(Exercise prompt) For every line in the listing below that contains the word "label", add one to the tally. State the final number and nothing else.

::::::

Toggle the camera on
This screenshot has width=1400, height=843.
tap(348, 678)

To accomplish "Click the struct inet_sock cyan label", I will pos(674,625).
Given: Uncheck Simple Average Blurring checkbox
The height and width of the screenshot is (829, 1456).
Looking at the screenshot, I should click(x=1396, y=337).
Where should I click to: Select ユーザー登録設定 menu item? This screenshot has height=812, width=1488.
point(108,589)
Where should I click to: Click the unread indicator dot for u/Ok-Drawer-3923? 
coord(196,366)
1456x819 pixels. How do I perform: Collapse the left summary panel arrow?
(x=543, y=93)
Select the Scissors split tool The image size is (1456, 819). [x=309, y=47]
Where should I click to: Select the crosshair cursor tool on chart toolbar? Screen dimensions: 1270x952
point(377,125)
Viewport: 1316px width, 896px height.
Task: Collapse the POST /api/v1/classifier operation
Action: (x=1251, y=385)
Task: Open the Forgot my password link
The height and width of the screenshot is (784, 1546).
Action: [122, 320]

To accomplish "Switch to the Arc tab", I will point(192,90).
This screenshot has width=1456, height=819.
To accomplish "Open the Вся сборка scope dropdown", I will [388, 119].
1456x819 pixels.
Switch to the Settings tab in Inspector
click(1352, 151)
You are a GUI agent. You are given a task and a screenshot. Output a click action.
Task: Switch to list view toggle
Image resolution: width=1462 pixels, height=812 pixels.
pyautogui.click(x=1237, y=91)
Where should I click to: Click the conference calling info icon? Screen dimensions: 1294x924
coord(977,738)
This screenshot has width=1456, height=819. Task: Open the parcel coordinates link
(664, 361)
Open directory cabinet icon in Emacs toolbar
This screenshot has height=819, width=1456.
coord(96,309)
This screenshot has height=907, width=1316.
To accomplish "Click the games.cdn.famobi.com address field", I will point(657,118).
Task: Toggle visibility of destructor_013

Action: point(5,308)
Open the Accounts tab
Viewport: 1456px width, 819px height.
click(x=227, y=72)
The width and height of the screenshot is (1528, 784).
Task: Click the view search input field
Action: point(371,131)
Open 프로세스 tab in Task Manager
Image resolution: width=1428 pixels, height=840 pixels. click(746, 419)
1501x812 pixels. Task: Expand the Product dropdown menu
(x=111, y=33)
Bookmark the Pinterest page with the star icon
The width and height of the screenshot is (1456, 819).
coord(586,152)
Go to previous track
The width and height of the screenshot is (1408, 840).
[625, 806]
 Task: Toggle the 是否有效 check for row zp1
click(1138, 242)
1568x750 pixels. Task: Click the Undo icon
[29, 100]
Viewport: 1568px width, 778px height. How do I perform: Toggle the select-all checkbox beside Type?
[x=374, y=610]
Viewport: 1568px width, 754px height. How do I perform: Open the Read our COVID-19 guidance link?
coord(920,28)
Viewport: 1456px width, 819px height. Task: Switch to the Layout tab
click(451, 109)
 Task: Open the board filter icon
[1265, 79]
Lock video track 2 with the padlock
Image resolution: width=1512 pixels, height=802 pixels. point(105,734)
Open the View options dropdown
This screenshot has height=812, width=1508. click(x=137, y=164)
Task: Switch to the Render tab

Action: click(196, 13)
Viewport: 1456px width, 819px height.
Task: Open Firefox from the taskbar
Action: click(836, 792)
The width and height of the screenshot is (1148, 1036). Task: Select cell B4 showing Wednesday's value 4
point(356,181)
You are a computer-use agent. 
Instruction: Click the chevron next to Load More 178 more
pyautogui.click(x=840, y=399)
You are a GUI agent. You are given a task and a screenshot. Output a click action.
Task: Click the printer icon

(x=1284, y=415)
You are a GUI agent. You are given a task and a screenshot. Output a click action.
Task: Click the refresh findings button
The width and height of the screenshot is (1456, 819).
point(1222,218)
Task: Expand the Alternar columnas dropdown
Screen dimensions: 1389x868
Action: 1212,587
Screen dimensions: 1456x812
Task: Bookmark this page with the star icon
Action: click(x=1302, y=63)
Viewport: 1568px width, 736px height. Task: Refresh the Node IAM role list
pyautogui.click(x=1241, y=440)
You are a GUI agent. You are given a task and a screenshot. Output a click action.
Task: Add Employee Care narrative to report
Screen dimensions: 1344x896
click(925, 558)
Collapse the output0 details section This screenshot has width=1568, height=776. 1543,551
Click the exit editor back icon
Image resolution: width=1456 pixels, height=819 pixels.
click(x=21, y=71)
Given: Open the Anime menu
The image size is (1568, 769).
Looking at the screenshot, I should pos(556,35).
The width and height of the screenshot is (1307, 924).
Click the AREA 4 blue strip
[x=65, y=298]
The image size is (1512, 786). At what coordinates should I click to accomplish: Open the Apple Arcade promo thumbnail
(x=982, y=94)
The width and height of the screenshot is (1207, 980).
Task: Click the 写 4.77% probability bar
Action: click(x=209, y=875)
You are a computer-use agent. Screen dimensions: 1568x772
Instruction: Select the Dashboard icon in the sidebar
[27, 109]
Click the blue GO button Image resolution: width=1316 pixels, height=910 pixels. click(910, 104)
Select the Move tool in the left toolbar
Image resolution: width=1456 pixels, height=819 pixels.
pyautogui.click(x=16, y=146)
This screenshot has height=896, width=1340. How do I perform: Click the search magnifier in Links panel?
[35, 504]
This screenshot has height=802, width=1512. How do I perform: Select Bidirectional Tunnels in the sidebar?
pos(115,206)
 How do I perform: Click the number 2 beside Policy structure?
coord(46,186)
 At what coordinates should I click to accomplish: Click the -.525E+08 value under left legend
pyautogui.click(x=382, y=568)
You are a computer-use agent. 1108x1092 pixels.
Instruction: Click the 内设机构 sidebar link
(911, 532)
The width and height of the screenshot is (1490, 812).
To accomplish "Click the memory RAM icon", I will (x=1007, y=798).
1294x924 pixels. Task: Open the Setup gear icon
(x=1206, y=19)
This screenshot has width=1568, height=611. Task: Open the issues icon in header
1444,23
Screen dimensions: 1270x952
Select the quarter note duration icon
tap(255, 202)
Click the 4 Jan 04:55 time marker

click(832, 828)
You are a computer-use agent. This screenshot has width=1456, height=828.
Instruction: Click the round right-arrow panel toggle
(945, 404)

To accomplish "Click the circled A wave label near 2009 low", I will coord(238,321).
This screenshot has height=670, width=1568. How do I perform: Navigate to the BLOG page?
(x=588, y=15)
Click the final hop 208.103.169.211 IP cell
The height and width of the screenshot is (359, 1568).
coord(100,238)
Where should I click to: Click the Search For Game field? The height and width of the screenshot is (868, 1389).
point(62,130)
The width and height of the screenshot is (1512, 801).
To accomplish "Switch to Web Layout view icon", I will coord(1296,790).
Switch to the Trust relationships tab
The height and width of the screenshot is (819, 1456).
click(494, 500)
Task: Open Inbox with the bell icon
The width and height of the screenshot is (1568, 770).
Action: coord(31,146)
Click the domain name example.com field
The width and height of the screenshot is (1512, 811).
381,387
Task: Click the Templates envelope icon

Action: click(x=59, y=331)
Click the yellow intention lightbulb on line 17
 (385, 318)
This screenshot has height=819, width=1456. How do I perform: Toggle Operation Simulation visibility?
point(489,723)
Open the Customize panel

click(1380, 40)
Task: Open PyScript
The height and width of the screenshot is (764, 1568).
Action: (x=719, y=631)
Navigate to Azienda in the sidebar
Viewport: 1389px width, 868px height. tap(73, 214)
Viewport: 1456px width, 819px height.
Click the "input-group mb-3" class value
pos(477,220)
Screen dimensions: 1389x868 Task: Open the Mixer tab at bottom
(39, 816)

::::::

(Result of the task) 2